Paul
Goble
Staunton, July 22 – The Kremlin’s
“obsession” with Ukraine, Liliya Shevtsova, once again this week very much on
display in the wake of the Verkhovna Rada elections not only prevents Moscow
from understanding what is in fact taking place in Ukraine and the West but is
crippling Russia, by focusing on the past not the future and on others rather
than itself.
Those problems have been very much
on public view this week, the commentator says, as many close to the Kremlin have
argued the vote in Ukraine was a victory for Moscow, given that it shows Europe
is tired of Ukraine and that Ukrainians
are tired of war and now have a government that wants some kind of a settlement
(echo.msk.ru/blog/shevtsova/2468453-echo/).
But such impressions can be “deceptive,”
Shevtsova continues, “and a pause does not always mean a rollback because there
is simply no path back” in this case. “Yes, the West wants to get out of a
confrontation with Russia as a result of Ukraine.” But NATO isn’t going to
retreat: it will continue to strengthen its positions near the Russian border.
And Ukraine “wants peace but not at
any price.” They are ready to compromise but they are not ready to compromise
in ways Moscow insists upon. Fifty-three
percent consider allowing the separatist republics to have a special
relationship with Kyiv is unacceptable. “Only 12 percent,” the commentator
says, “support autonomy for the separatist ‘republics.’”
“In short,” she says, “the majority
of Ukrainians are against the Russian idea of peace with Ukraine” – and Kyiv
isn’t going to go against the will of the majority. That majority would replace
any president who tried: they’ve done it before. More generally, except for the
pro-Russian Platform, “all the parties which will be in the new Rada campaigned
under reformist and European banners.”
Perhaps most striking of all, “even
42 percent of the pro-Russian opposition electorate ar prepared for
deprivations in the name of reform!” And
after all the efforts Putin and Moscow made, only one Ukrainian in eight was
prepared to vote for the outcome the Kremlin wants. In a democracy, that isn’t enough.
But Russia’s “obsession” with Ukraine
reflects deeper Russian problems, problems the Kremlin uses Ukraine in order to
avoid facing. These include the Kremlin’s effort to distract the attention of
Russians from problems Moscow can’t solve, an inability to form “a new national
identity,” and to recreate a
buffer zone between Russia and the West.
“The
conversion of Ukraine into a maniacal idee fixe says that neither the Russian
elite nor the Russian state feels itself complete having lost Ukraine,”

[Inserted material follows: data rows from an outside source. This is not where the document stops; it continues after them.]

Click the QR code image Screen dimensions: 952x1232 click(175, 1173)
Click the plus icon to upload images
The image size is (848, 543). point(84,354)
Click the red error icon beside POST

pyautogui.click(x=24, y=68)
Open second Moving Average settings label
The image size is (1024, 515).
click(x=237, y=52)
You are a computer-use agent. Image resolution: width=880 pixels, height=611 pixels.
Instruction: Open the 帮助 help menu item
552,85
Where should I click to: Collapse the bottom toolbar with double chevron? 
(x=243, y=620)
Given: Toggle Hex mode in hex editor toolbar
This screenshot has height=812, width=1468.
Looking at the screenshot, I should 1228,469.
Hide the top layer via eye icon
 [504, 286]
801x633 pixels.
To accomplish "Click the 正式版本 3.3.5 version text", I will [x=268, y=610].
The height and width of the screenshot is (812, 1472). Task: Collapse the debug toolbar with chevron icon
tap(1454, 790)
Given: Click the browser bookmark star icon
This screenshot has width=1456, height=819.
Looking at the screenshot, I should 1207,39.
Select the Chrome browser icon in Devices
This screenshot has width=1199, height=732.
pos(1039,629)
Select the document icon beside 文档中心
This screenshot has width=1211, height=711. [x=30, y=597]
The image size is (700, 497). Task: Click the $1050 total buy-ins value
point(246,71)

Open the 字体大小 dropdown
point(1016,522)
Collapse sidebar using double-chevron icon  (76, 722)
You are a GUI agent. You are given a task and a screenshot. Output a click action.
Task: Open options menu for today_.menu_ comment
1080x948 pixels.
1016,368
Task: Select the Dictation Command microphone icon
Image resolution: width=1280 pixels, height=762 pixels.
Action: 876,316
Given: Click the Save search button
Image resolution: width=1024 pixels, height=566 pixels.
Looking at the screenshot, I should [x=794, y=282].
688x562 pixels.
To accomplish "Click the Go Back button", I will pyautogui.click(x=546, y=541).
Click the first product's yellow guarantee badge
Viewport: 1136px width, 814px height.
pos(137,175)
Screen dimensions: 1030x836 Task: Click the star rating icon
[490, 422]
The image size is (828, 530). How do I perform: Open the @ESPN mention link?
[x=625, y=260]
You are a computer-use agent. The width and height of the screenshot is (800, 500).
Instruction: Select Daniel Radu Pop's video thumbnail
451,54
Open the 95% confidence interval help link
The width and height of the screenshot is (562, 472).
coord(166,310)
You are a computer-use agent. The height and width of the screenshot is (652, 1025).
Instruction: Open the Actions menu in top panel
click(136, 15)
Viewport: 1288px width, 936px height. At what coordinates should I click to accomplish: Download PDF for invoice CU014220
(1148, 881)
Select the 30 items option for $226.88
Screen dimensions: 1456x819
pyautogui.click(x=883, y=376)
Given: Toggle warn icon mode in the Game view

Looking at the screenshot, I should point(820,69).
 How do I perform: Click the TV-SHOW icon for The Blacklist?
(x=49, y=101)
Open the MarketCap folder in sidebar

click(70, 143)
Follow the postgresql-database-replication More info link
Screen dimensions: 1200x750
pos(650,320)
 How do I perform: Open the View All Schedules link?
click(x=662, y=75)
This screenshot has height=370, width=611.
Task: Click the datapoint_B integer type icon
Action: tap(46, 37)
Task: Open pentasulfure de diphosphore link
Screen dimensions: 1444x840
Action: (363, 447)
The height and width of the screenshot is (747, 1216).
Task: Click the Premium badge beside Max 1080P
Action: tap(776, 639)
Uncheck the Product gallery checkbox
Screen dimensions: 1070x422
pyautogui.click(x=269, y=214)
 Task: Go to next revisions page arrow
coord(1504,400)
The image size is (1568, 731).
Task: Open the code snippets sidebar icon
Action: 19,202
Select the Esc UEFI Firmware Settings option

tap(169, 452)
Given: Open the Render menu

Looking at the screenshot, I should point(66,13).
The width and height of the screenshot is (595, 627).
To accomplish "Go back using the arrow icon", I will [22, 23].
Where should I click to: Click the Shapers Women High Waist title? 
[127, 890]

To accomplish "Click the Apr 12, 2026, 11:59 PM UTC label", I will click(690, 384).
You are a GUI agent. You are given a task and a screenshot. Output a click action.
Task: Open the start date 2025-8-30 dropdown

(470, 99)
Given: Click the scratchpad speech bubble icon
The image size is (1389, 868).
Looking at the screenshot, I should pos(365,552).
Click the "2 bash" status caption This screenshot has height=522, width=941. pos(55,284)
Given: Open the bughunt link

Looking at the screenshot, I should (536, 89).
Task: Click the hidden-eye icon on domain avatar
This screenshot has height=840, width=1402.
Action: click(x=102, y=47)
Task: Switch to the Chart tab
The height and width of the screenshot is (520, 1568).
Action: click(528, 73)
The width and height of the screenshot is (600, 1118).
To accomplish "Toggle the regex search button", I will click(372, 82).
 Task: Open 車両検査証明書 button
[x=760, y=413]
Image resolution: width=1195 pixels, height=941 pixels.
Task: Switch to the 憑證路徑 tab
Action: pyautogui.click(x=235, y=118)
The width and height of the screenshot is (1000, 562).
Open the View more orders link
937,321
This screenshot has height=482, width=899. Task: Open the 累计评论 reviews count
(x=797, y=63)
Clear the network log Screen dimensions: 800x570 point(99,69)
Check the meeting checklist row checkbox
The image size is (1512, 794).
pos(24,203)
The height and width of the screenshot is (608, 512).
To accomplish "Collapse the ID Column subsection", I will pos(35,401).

Shevtsova says. And that in turn means
that “for Russia, Ukraine is not simply a phantom pain that is returning us to the
past. Russia’s reaction to Ukraine speaks about our brokenness and inability to
think about the future.”
“Any peace with Ukraine in the Kremlin’s
mind can occur only if Ukraine returns to Russia’s embrace. But how can Ukraine
do so when there are 13,000 dead Ukrainians between us?” the commentator asks
rhetorically. And that is the case “even if the citizens of Russia who have
died do not agitate us.”
Shevtsova concludes: “the blood that has been shed has created a new
reality. In this reality, Russian statehood can be vital and the ruling elite
overcome its complexes only if we turn away from our obsession with Ukraine. It
is long past time to return to our own affairs,” rather than continue to act as
if they can be solved with more blood in Ukraine.